E’ questa la mission del progetto – spiega Paola Cortese, Responsabile del Coni Sicilia per i rapporti con le carceri. L’iniziativa vede la generosa partecipazione della Fondazione “Siracusa è Giustizia” e di altri illustri donatori come Sasol Italy, nonchè l’impegno diretto del presidente del Coni Sicilia, Giovanni Caramazza e del Presidente della Fondazione “Giustizia è Siracusa”, Paolo Ezechia Reale.
L’iniziativa fortemente voluta e accolta dal Direttore del Carcere di Brucoli Dott.Antonio Gelardi, rientra tra le attivita’ trattamentali a favore della rieducazione e del reinserimento nella societa’ del detenuto che vedra’ una fortissima collaborazione del corpo di polizia penitenziaria. Alla conferenza stampa sara’ presente l’on.

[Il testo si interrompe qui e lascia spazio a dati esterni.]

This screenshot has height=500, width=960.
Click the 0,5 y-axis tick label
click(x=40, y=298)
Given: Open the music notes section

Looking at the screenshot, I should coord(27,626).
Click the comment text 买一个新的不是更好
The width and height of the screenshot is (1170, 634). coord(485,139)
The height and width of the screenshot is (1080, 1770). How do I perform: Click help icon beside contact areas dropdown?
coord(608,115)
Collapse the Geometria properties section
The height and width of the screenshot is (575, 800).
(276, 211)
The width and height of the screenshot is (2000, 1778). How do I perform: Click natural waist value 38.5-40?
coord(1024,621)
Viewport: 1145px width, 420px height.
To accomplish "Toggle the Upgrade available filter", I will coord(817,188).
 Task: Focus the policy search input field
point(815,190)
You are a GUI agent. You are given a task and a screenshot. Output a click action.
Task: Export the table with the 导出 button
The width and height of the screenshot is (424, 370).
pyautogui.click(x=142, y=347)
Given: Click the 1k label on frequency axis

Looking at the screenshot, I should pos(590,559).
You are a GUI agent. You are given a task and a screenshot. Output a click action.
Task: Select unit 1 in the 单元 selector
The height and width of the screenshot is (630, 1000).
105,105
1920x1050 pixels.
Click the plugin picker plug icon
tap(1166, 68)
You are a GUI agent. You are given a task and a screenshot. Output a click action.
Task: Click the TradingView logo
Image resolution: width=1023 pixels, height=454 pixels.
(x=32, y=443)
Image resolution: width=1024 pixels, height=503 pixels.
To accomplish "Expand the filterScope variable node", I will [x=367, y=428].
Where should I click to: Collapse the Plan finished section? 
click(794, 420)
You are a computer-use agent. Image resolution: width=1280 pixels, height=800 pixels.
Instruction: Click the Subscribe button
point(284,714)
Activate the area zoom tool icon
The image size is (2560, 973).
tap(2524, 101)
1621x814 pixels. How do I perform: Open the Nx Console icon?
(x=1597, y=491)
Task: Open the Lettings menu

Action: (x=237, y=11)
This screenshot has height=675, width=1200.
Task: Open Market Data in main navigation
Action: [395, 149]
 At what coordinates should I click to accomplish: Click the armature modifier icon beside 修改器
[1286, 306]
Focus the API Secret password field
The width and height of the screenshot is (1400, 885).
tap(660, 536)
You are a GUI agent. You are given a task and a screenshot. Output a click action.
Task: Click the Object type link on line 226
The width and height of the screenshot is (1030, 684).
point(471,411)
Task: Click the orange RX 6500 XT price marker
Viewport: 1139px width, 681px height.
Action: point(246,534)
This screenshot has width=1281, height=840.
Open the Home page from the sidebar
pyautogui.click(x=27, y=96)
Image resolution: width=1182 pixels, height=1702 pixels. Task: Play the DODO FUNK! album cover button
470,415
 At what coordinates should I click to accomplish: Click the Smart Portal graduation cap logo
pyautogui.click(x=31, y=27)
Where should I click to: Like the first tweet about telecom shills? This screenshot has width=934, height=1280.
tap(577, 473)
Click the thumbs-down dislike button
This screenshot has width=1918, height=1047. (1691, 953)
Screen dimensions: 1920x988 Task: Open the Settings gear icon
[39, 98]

Salvo Fleres Garante dei diritti dei detenuti siciliani.
“La casetta sportiva dei bambini” prevede l’allestimento, per i bambini che si recano in carcere a far visita al genitore, di un ambiente strutturato e attrezzato, tale da attenuare, almeno in parte, l’impatto con la struttura penitenziaria e dove la valenza del gioco potrà contribuire direttamente alla crescita del proprio figlio trasformando il detenuto in un ruolo attivo”.
“La casetta sportiva dei bambini” prevede anche un’area esterna, luogo in cui allentare e allietare le tensioni dell’attesa del genitore. Una occasione di incontro di spost e di gioco che possa favorire il dialogo tra genitore e figlio”
“Una importante occasione– conclude Paola Cortese- per attivare un percorso di riflessione tra i detenuti, tra solidarietà emotiva ed istintiva ed una partecipazione attiva, matura e responsabile a favore dell’infanzia dei propri figli”.